ITEM 9.	CHANGES IN AND DISAGREEMENTS WITH ACCOUNTANTS ON ACCOUNTING AND 
        FINANCIAL	DISCLOSURE

     			None.


26
<PAGE>

                                  PART III


ITEM 10.	DIRECTORS AND EXECUTIVE OFFICERS OF THE REGISTRANT

  	All management functions are performed by Apache, the Managing Partner 
of the Registrant.  The Registrant itself has no officers or directors.  
Information concerning the officers and directors of Apache set forth under 
the captions "Information About Nominees for Election as Directors," 
"Information About Continuing Directors," "Executive Officers of the 
Company," and "Voting Securities and Principal Holders" in the proxy 
statement relating to the 1997 annual meeting of shareholders of Apache 
(the "Apache Proxy") is incorporated herein by reference.

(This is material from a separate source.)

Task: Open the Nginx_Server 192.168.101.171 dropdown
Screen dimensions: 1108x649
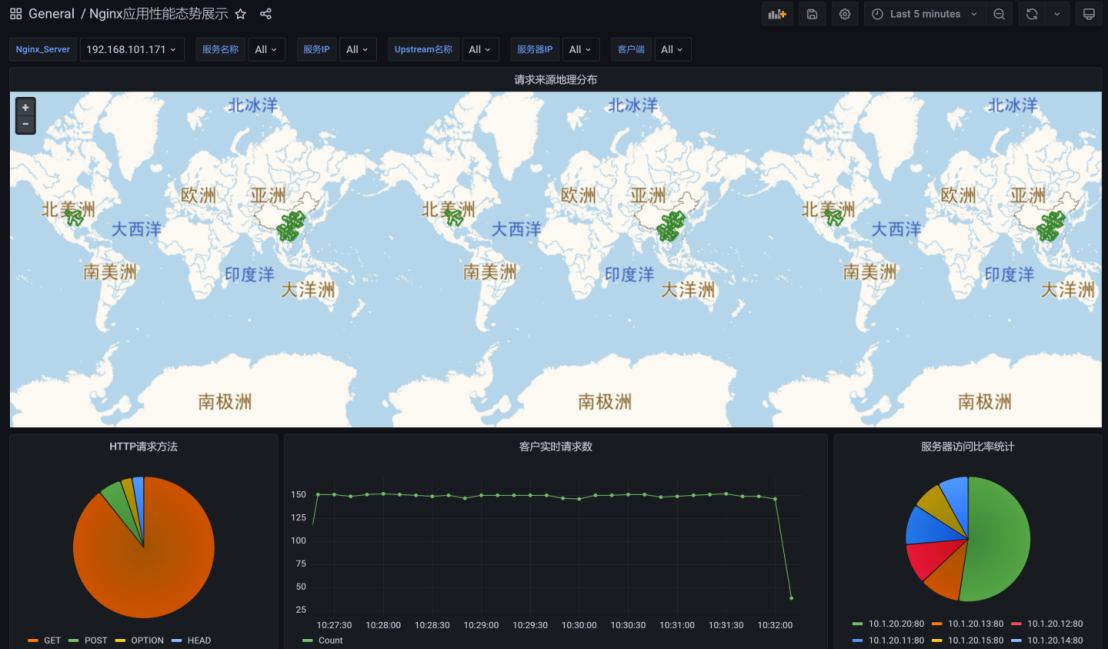Action: (132, 49)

ITEM 11.	EXECUTIVE COMPENSATION

  	See Note (3), "Compensation to Apache" of the Registrant's financial 
statements, under Item 8 above, for information regarding compensation to 
Apache as Managing Partner.  The information concerning the compensation 
paid by Apache to its officers and directors set forth under the captions 
"Summary Compensation Table," "Option/SAR Grants Table," "Option/SAR 
Exercises and Year-End Value Table," "Long-Term Incentive Plans - Awards in 
Last Fiscal Year", "Employment Contracts and Termination of Employment and 
Change-in-Control Arrangements," and "Director Compensation" in the Apache 
Proxy is incorporated herein by reference.

ITEM 12.	SECURITY OWNERSHIP OF CERTAIN BENEFICIAL OWNERS AND MANAGEMENT

  	Apache, as an Investing Partner and the General Partner, owns 53 
Units, or approximately four percent of the outstanding Units of the 
Registrant as of December 31, 1996. Directors and officers of Apache own 
10.4 Units, approximately one percent of the Registrant's Units, as of 
December 31, 1996.  Apache owns a one-percent General Partner interest (15 
equivalent Units).  To the knowledge of the Registrant, no Investing 
Partner owns, of record or beneficially, more than five percent of the 
Registrant's outstanding Units.

ITEM 13.	CERTAIN RELATIONSHIPS AND RELATED TRANSACTIONS

  	Effective November 1992, with Apache's and the Partnership's 
acquisition of an additional revenue interest in Matagorda Island Blocks 
681 and 682, a wholly-owned subsidiary of Apache purchased from Shell a 
14.4 mile-long natural gas and condensate pipeline connecting Matagorda 
Island Block 681 to onshore markets.  The Partnership paid the Apache 
subsidiary transportation fees totaling $.2 million in each of 1996 and 
1995 and $.3 million in 1994 for transportation of the Partnership's share 
of gas. The fees, which are netted against oil and gas sales on the income 
statement, were at the same rates and terms as previously paid to Shell.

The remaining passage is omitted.